Quote the baking blog post below word for word, starting at "This recipe is" and stopping after "refined sugar. : )".

═══ QUOTED PASSAGE ═══

This recipe is from Nourishing Traditions, a book my friends so graciously gave me with the hopes of converting me to the "healthy" way of life. Nice try guys, but I think I will stick with my refined sugar. : )

Carob or Chocolate Chips:
adapted from Nourishing Traditions
Makes 1 cup

3/4 cup carob powder or cocoa powder
1/4 cup of rapadura or xyiltol
1 cup coconut oil or butter
1 tablespoon vanilla extract
1 teaspoon chocolate extract (optional)

Place all ingredients in a glass container and set over pan of simmering water until melted. Mix together well. Spread mixture on a piece of buttered parchment paper and allow to cool in the refrigerator. When hardened, remove parchment paper and cut into chips. Store chips in an airtight container in the refrigerator. Because the coconut oil does melts easily, keep this in the refrigerator.

Good luck!

Monday, May 18, 2009

German Chocolatekake

I have now been tasked with making monthly birthday cakes for 40-50 people at work. This is a good thing, because cake has never really been my forte and it is forcing me to improve my cake making skills. One reason I don't make a lot of cake is because my family tends to not eat it that fast...thus it is up to me to finish it off. Not a good thing for my trim and perfect waistline. : ) I had requests for German Chocolate cake this month...and the timing just felt right. In the past I have always used the recipe on the back of the baker's German chocolate box - this always yielded a nice result, but I wanted more out of my cake this time. Although I like that recipe, I feel the cake was always a little too light, too fluffy, too original for my fine gourmet pallet...ha. I googled tons and tons of recipes for German Chocolate cake - websites, blogs, cake experts...etc. I finally found a recipe that called for all the things I wanted in my cake...buttermilk for moisture, coffee for richness, and a nice combination of cocoa powder and melted chocolate. Coffee was the selling point for me, I think coffee and chocolate make the perfect marriage of flavors - sweet, subtle, comforting, and just plain darn beautiful - everything a marriage should be! I used the original baker's coconut pecan icing - because it rocks and is incredible. I wanted to take a picture to show you all how wonderful this cake came out, but I was too slow, and a 1/2 eaten cake with random fork and teeth marks in it is not that appealing looking. Yeah, it was that good. The cake was slightly brownie-ish in texture - smooth, semi-dense but light, sweet. It was so good you could eat it sans the icing if you wanted...but the icing was so good I had to use it. I found this recipe on the Joy of baking blog...I had never been there before, but was very pleased with this recipe and intend to return in the near future.

If you have never eaten a perfect cake before today,
This is bliss, that is all I can say.

Some tips or pointers:
- I used Baker's German chocolate squares instead of semi-sweet chocolate.
- I don't like cake flour. It is too bleached for my likes. I used 2 cups all purpose unbleached four and 1/4 cup corn starch...sifted of course.
- If you don't have buttermilk you can do two things. One - add 1/2 tsp. vinegar, or lemon juice to one cup milk - let it sit for a few minutes - voila - buttermilk - nice and tangy...of course I prefer the thick stuff from the store. Also, you can use yogurt or sour cream if you want instead of the buttermilk. Ultimately you want the tangy flavor and the acidity that will tenderize your cake.

═══ DATA EXTRACT ═══

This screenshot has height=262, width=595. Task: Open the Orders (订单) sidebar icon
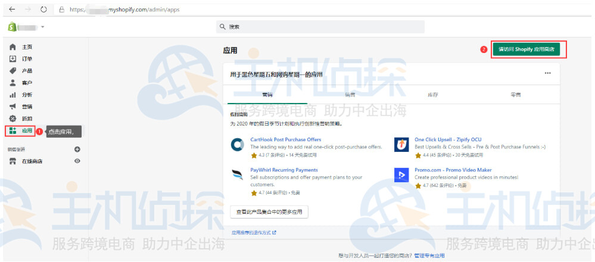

═══
═══ DATA EXTRACT ═══

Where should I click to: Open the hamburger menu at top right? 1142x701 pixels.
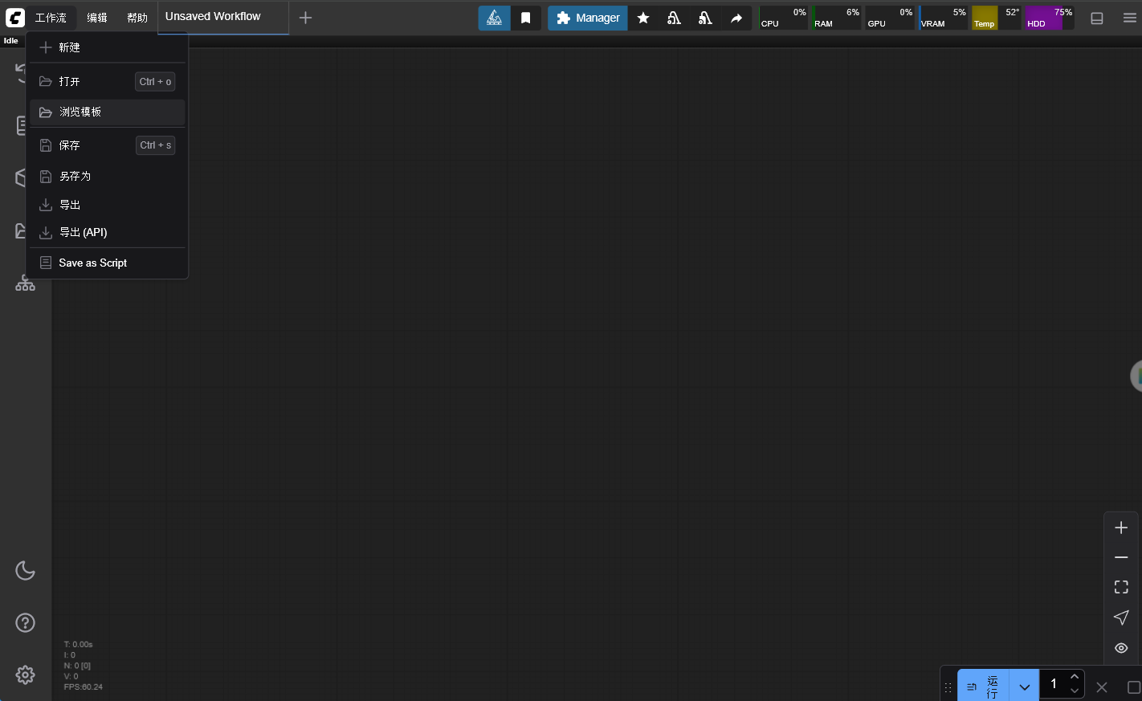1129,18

═══

### RESULT OF THE EXERCISE
This recipe is from Nourishing Traditions, a book my friends so graciously gave me with the hopes of converting me to the "healthy" way of life. Nice try guys, but I think I will stick with my refined sugar. : )